Students spend subsequent sessions breaking their question down into smaller, more scalable queries to critically evaluate and try to find answers to.
“As educators, one of the biggest challenges we face is getting students to think critically and analytically about the world’s problems,” says Trujillo. “I don’t believe in the ‘spray-and-pray’ method, where I just spray my words at them and pray something sticks.”
Trujillo explains that asking questions gets students immersed in and engaged with what is happening in the world in real time. Textbooks, she says, do not have all the answers—and that is why Trujillo is forcing her students to find their own.
“I come up with the questions, but you’re going to help me come up with those answers.”
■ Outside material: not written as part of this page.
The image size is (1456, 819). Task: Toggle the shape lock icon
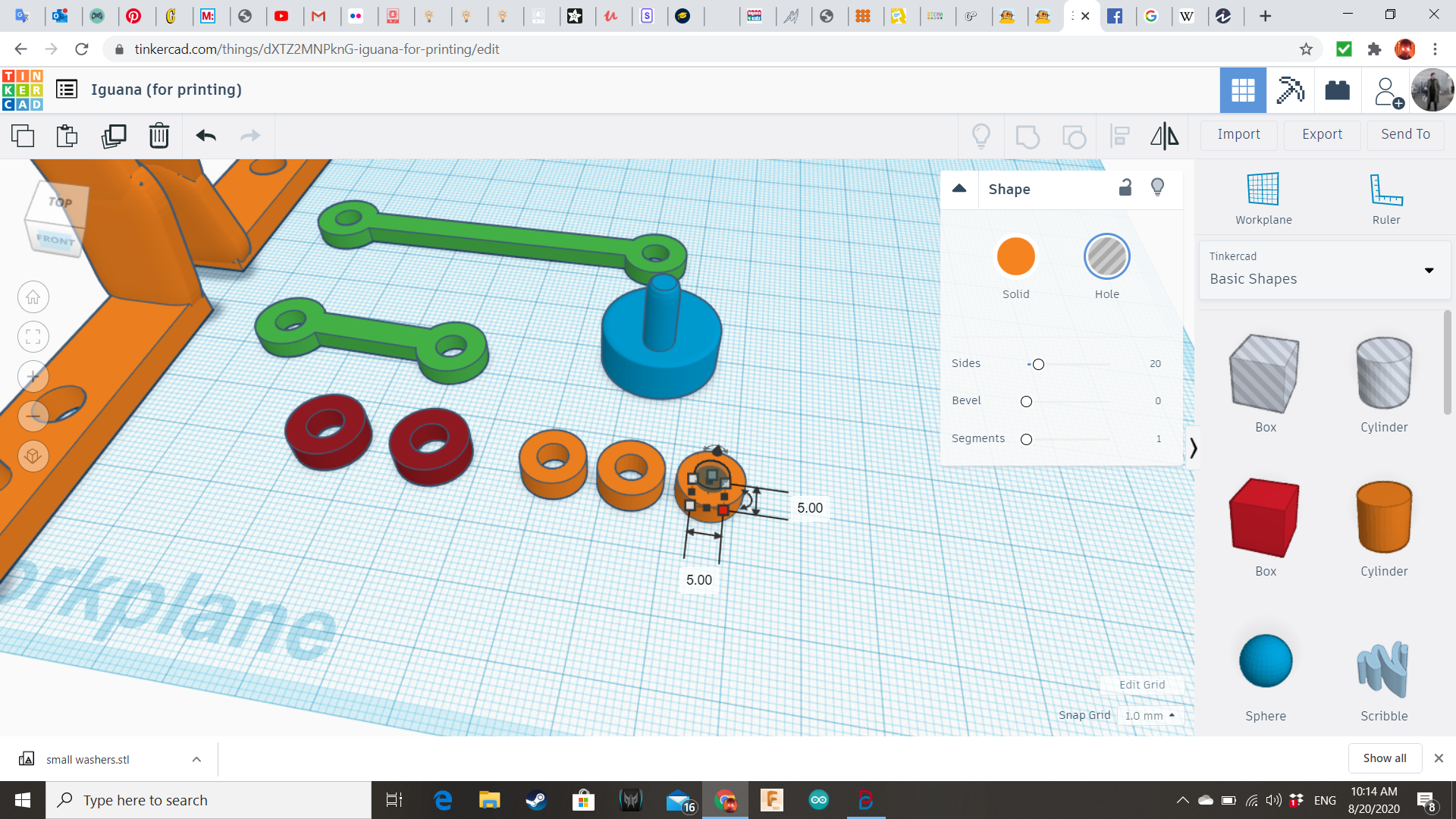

This approach behind Trujillo’s coursework was heavily influenced by her own upbringing in poverty-stricken Colombia, as well as her 25+ years as an international development consultant. An additional 3 years were spent working on a global health project fighting malaria, tuberculosis, and HIV/AIDS.
Indeed, throughout her career, Trujillo has come face-to-face with the issues of development (or lack thereof) in the Global South—and tackled many of them head-on. In 1995 she was the only woman on a team of experts who brought the Internet to Colombia, earning her the nickname “The Internet Girl.”
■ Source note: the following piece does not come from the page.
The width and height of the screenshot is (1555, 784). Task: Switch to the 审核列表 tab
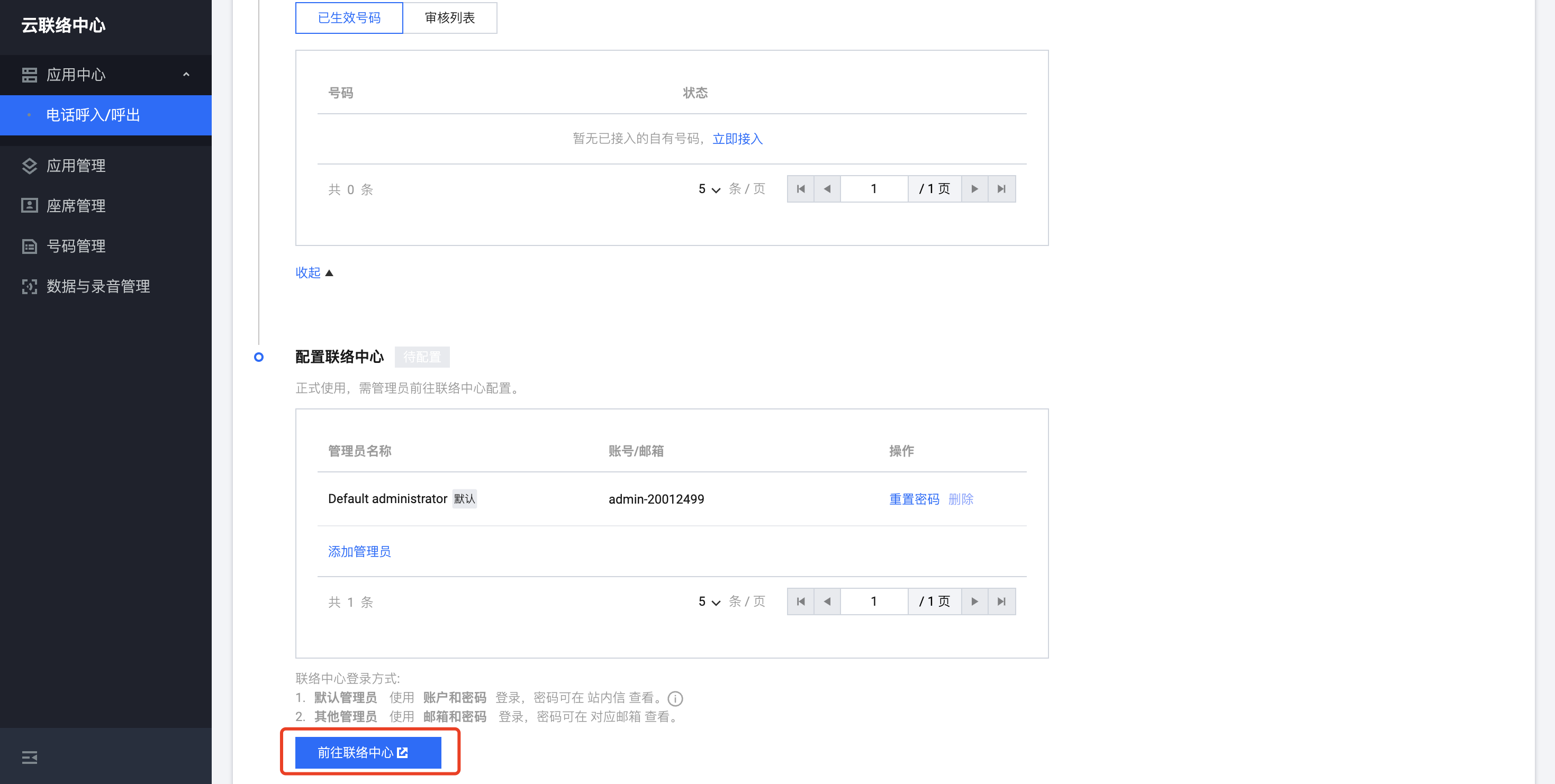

The ripple effect that comes with technological change is widespread, and Trujillo’s coursework acknowledges how development can have both advantageous and, at times, insidious results.The moral and ethical tug-of-war caused by innovation has been the driving force behind her fieldwork and what she wants to bring to light for her students.
“The questions I raise with my students are based on the problems that I lived in the field. My experience merits the way I teach it.”
Specifically, communication and collaboration are vital tools for success in Trujillo’s classroom. Her teaching philosophy is often guided by a Confucius quote that reads:
Tell me, and I will forget.
Show me, and I may remember.
Involve me, and I will understand.
Using this ideology, she incorporates interactive exercises into the last 30 minutes of every two-and-a-half-hour session. She employs a wide range of strategies, including board games, peer-evaluated elevator pitches, and a Double Jeopardy simulation complete with all the bells and whistles—literally.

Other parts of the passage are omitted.